Copy the data below exactly as it appears, line for line.

◆ ◆ ◆ ◆

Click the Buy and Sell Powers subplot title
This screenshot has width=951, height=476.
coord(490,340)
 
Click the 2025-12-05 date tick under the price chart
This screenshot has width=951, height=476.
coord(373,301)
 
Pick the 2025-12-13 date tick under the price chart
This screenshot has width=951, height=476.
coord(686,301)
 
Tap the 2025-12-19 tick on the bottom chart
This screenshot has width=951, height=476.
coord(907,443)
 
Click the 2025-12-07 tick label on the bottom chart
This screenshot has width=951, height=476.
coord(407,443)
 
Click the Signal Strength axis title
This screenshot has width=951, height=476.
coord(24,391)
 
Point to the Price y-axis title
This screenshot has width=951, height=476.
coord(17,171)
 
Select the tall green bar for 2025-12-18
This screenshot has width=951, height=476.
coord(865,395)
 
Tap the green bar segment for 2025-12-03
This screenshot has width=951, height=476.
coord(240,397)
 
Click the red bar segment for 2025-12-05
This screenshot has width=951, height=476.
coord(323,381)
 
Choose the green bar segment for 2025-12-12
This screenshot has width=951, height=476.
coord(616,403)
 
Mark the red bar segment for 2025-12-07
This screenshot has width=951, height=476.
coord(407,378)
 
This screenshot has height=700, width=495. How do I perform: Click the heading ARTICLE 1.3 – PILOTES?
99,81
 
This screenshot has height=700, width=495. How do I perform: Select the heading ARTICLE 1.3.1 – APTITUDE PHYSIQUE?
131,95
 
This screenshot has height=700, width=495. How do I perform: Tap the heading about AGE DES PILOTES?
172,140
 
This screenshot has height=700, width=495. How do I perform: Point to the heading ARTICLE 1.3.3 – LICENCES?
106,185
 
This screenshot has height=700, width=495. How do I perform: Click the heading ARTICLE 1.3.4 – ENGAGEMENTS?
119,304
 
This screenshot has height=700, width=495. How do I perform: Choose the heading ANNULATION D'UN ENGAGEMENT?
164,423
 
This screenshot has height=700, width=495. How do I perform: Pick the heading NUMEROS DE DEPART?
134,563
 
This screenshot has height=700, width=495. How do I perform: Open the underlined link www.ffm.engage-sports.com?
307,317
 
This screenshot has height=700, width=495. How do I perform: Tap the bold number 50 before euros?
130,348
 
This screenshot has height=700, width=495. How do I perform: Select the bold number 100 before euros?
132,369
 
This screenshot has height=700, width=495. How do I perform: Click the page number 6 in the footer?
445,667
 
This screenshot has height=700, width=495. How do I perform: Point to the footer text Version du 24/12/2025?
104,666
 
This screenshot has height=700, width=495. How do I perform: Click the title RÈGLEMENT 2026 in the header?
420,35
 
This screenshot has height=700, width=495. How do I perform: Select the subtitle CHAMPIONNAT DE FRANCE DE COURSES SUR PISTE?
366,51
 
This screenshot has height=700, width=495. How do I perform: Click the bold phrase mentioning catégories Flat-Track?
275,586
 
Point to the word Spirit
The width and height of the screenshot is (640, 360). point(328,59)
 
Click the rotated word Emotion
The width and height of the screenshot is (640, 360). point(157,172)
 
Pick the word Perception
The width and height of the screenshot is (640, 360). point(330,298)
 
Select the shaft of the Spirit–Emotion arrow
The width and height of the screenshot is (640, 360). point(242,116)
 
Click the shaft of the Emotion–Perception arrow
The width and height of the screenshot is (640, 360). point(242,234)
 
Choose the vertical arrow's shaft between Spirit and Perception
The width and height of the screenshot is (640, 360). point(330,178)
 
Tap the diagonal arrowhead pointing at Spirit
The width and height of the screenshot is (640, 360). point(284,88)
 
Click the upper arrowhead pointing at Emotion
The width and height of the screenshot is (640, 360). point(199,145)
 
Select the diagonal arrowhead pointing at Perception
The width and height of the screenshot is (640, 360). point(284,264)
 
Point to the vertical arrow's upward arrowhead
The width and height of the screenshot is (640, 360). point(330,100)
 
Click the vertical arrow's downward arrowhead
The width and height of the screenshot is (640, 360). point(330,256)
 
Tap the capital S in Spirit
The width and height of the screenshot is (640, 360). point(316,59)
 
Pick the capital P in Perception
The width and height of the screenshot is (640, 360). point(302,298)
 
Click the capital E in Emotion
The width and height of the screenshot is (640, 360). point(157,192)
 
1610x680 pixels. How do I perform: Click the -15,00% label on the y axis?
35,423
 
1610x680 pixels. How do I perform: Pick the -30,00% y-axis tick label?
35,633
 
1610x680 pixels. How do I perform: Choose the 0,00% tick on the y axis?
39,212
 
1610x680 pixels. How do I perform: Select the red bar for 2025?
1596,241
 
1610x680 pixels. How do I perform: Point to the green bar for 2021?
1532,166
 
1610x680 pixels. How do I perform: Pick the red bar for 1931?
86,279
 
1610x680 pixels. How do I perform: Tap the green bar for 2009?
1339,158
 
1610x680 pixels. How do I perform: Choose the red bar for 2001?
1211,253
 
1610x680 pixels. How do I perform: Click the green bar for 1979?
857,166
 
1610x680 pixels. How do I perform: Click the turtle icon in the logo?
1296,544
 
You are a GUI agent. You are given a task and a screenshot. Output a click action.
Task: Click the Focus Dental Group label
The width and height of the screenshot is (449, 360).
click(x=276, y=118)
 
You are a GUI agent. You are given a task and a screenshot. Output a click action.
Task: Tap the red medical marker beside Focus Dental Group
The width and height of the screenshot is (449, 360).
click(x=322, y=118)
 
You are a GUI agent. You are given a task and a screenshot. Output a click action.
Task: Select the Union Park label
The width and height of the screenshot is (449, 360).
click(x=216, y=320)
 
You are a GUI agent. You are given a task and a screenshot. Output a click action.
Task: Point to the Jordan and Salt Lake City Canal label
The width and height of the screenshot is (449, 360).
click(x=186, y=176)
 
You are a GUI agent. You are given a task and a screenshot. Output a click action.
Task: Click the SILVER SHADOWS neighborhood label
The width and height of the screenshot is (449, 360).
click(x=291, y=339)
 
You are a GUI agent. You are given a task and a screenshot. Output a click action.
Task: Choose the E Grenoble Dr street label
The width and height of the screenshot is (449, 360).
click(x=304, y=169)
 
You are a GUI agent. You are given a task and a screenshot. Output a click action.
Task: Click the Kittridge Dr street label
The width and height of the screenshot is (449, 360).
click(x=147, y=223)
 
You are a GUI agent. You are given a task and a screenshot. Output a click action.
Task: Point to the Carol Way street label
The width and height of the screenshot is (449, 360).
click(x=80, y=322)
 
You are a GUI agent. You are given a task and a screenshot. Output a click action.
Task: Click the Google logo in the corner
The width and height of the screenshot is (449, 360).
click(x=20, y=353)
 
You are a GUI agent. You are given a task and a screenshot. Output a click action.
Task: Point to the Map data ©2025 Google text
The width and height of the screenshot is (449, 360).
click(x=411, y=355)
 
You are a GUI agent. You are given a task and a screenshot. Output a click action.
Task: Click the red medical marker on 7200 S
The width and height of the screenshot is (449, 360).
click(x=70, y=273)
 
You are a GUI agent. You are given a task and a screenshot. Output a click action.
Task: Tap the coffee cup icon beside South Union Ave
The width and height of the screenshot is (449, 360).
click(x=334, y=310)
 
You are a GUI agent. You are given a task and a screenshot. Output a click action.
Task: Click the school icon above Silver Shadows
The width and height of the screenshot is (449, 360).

◆ ◆ ◆ ◆

*Task solution*.
Click the Buy and Sell Powers subplot title
This screenshot has width=951, height=476.
coord(490,340)
 
Click the 2025-12-05 date tick under the price chart
This screenshot has width=951, height=476.
coord(373,301)
 
Pick the 2025-12-13 date tick under the price chart
This screenshot has width=951, height=476.
coord(686,301)
 
Tap the 2025-12-19 tick on the bottom chart
This screenshot has width=951, height=476.
coord(907,443)
 
Click the 2025-12-07 tick label on the bottom chart
This screenshot has width=951, height=476.
coord(407,443)
 
Click the Signal Strength axis title
This screenshot has width=951, height=476.
coord(24,391)
 
Point to the Price y-axis title
This screenshot has width=951, height=476.
coord(17,171)
 
Select the tall green bar for 2025-12-18
This screenshot has width=951, height=476.
coord(865,395)
 
Tap the green bar segment for 2025-12-03
This screenshot has width=951, height=476.
coord(240,397)
 
Click the red bar segment for 2025-12-05
This screenshot has width=951, height=476.
coord(323,381)
 
Choose the green bar segment for 2025-12-12
This screenshot has width=951, height=476.
coord(616,403)
 
Mark the red bar segment for 2025-12-07
This screenshot has width=951, height=476.
coord(407,378)
 
This screenshot has height=700, width=495. How do I perform: Click the heading ARTICLE 1.3 – PILOTES?
99,81
 
This screenshot has height=700, width=495. How do I perform: Select the heading ARTICLE 1.3.1 – APTITUDE PHYSIQUE?
131,95
 
This screenshot has height=700, width=495. How do I perform: Tap the heading about AGE DES PILOTES?
172,140
 
This screenshot has height=700, width=495. How do I perform: Point to the heading ARTICLE 1.3.3 – LICENCES?
106,185
 
This screenshot has height=700, width=495. How do I perform: Click the heading ARTICLE 1.3.4 – ENGAGEMENTS?
119,304
 
This screenshot has height=700, width=495. How do I perform: Choose the heading ANNULATION D'UN ENGAGEMENT?
164,423
 
This screenshot has height=700, width=495. How do I perform: Pick the heading NUMEROS DE DEPART?
134,563
 
This screenshot has height=700, width=495. How do I perform: Open the underlined link www.ffm.engage-sports.com?
307,317
 
This screenshot has height=700, width=495. How do I perform: Tap the bold number 50 before euros?
130,348
 
This screenshot has height=700, width=495. How do I perform: Select the bold number 100 before euros?
132,369
 
This screenshot has height=700, width=495. How do I perform: Click the page number 6 in the footer?
445,667
 
This screenshot has height=700, width=495. How do I perform: Point to the footer text Version du 24/12/2025?
104,666
 
This screenshot has height=700, width=495. How do I perform: Click the title RÈGLEMENT 2026 in the header?
420,35
 
This screenshot has height=700, width=495. How do I perform: Select the subtitle CHAMPIONNAT DE FRANCE DE COURSES SUR PISTE?
366,51
 
This screenshot has height=700, width=495. How do I perform: Click the bold phrase mentioning catégories Flat-Track?
275,586
 
Point to the word Spirit
The width and height of the screenshot is (640, 360). point(328,59)
 
Click the rotated word Emotion
The width and height of the screenshot is (640, 360). point(157,172)
 
Pick the word Perception
The width and height of the screenshot is (640, 360). point(330,298)
 
Select the shaft of the Spirit–Emotion arrow
The width and height of the screenshot is (640, 360). point(242,116)
 
Click the shaft of the Emotion–Perception arrow
The width and height of the screenshot is (640, 360). point(242,234)
 
Choose the vertical arrow's shaft between Spirit and Perception
The width and height of the screenshot is (640, 360). point(330,178)
 
Tap the diagonal arrowhead pointing at Spirit
The width and height of the screenshot is (640, 360). point(284,88)
 
Click the upper arrowhead pointing at Emotion
The width and height of the screenshot is (640, 360). point(199,145)
 
Select the diagonal arrowhead pointing at Perception
The width and height of the screenshot is (640, 360). point(284,264)
 
Point to the vertical arrow's upward arrowhead
The width and height of the screenshot is (640, 360). point(330,100)
 
Click the vertical arrow's downward arrowhead
The width and height of the screenshot is (640, 360). point(330,256)
 
Tap the capital S in Spirit
The width and height of the screenshot is (640, 360). point(316,59)
 
Pick the capital P in Perception
The width and height of the screenshot is (640, 360). point(302,298)
 
Click the capital E in Emotion
The width and height of the screenshot is (640, 360). point(157,192)
 
1610x680 pixels. How do I perform: Click the -15,00% label on the y axis?
35,423
 
1610x680 pixels. How do I perform: Pick the -30,00% y-axis tick label?
35,633
 
1610x680 pixels. How do I perform: Choose the 0,00% tick on the y axis?
39,212
 
1610x680 pixels. How do I perform: Select the red bar for 2025?
1596,241
 
1610x680 pixels. How do I perform: Point to the green bar for 2021?
1532,166
 
1610x680 pixels. How do I perform: Pick the red bar for 1931?
86,279
 
1610x680 pixels. How do I perform: Tap the green bar for 2009?
1339,158
 
1610x680 pixels. How do I perform: Choose the red bar for 2001?
1211,253
 
1610x680 pixels. How do I perform: Click the green bar for 1979?
857,166
 
1610x680 pixels. How do I perform: Click the turtle icon in the logo?
1296,544
 
You are a GUI agent. You are given a task and a screenshot. Output a click action.
Task: Click the Focus Dental Group label
The width and height of the screenshot is (449, 360).
click(x=276, y=118)
 
You are a GUI agent. You are given a task and a screenshot. Output a click action.
Task: Tap the red medical marker beside Focus Dental Group
The width and height of the screenshot is (449, 360).
click(x=322, y=118)
 
You are a GUI agent. You are given a task and a screenshot. Output a click action.
Task: Select the Union Park label
The width and height of the screenshot is (449, 360).
click(x=216, y=320)
 
You are a GUI agent. You are given a task and a screenshot. Output a click action.
Task: Point to the Jordan and Salt Lake City Canal label
The width and height of the screenshot is (449, 360).
click(x=186, y=176)
 
You are a GUI agent. You are given a task and a screenshot. Output a click action.
Task: Click the SILVER SHADOWS neighborhood label
The width and height of the screenshot is (449, 360).
click(x=291, y=339)
 
You are a GUI agent. You are given a task and a screenshot. Output a click action.
Task: Choose the E Grenoble Dr street label
The width and height of the screenshot is (449, 360).
click(x=304, y=169)
 
You are a GUI agent. You are given a task and a screenshot. Output a click action.
Task: Click the Kittridge Dr street label
The width and height of the screenshot is (449, 360).
click(x=147, y=223)
 
You are a GUI agent. You are given a task and a screenshot. Output a click action.
Task: Point to the Carol Way street label
The width and height of the screenshot is (449, 360).
click(x=80, y=322)
 
You are a GUI agent. You are given a task and a screenshot. Output a click action.
Task: Click the Google logo in the corner
The width and height of the screenshot is (449, 360).
click(x=20, y=353)
 
You are a GUI agent. You are given a task and a screenshot. Output a click action.
Task: Point to the Map data ©2025 Google text
The width and height of the screenshot is (449, 360).
click(x=411, y=355)
 
You are a GUI agent. You are given a task and a screenshot. Output a click action.
Task: Click the red medical marker on 7200 S
The width and height of the screenshot is (449, 360).
click(x=70, y=273)
 
You are a GUI agent. You are given a task and a screenshot. Output a click action.
Task: Tap the coffee cup icon beside South Union Ave
The width and height of the screenshot is (449, 360).
click(x=334, y=310)
 
You are a GUI agent. You are given a task and a screenshot. Output a click action.
Task: Click the school icon above Silver Shadows
The width and height of the screenshot is (449, 360).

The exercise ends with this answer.